Charity Isn’t All That Begins At Home
If you buy in to Lafair’s premise, then virtually everything that’s holding you back at work is closely related to the role(s) you play at home. Whether you are a persecutor or pleaser at work, chances are you play this role in your personal life, as well. In fact, according to Lafair, you are basically compelled to play the same role at work that you do at home – you are simply more comfortable this way – unless you can be made aware of your behavior, understand it and then transform yourself by taking appropriate actions. (By the way, if you don’t buy in to this premise, then you’re likely a rebel at both work and at home; which means, of course, that Lafair is still right.)
Certainly, it’s not that uncomplicated; and bravo to Lafair for not trying to insinuate that we simply live in these roles and those are our only issues.
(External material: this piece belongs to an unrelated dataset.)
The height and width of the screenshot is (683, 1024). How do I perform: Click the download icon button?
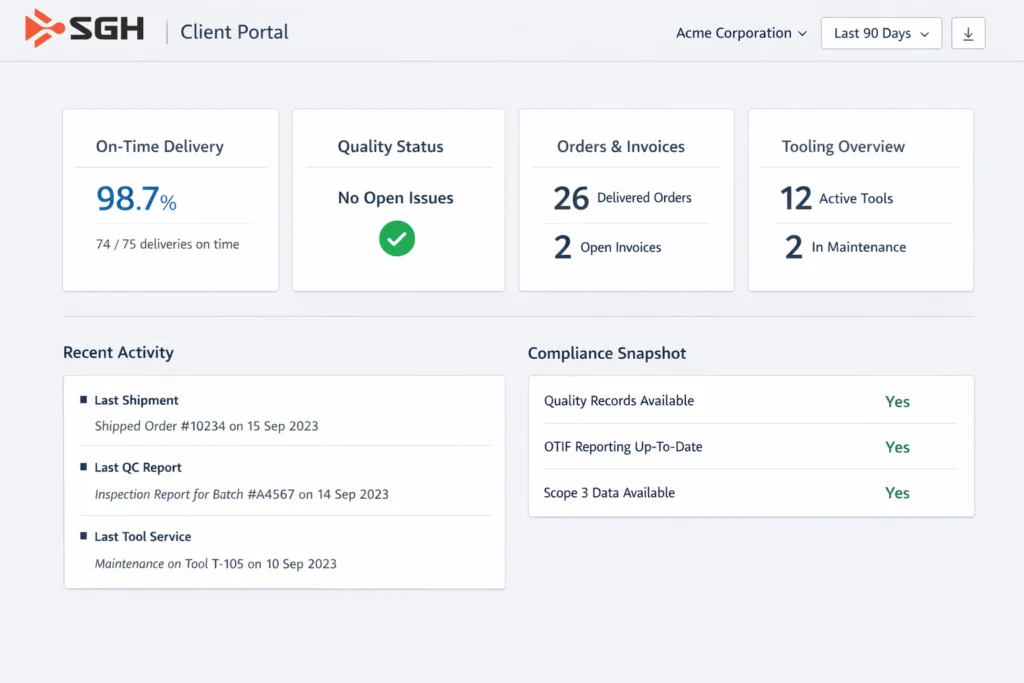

Equally important to the role you play are the roles of those around you. If you are not aware that you are a slave to your personal patterns, then you are likely to have conflict with those who do not fit into your “ideal.” As Dr. Lafair puts it: “When our colleagues and bosses don’t match our expectations, we realize this in a matter of seconds, and just like that, the seeds of conflict are sewn.”
Unlike the typical easy-read coping tomes such as The Five Dysfunctions of a Team and Who Moved My Cheese, this book requires real dedication from the reader. In other words, it is not for the casual passerby who just wants to polish this or that about their behavior at the office. Just like real change, this book requires work.
There is no doubt that I recommend this book, I do. My dilemma is whether it is more leadership, self-help or team dynamics. The truth is that Don’t Bring It to Work can help your personal and professional development much in the same way as Stephen Covey’s 7 Habits does. Just as 7 Habits applies as much to your home life as it does to your work life, so does Don’t Bring It to Work. And, just as Covey’s work is as much about leadership as it is about personal improvement, so is Lafair’s.
The mix of real world examples with a sometimes textbook feel (likely from the massive amount of footnoting early on) is actually very well done. I especially applaud Lafair for her inclusion of a recap called “Takeaways” at the end of each chapter. Because the concepts are sometimes very deep and the material sometimes very new to the reader, having this brief recap at the end of the chapters is very helpful.
While many can benefit from this book, I especially recommend if for two specific people: First, for the young manager who is tiring of seeing his colleagues promoted at greater frequency; and second, for the self-actualized leader who cannot seem to find anything wrong with her style or approach, yet her team is still a mess.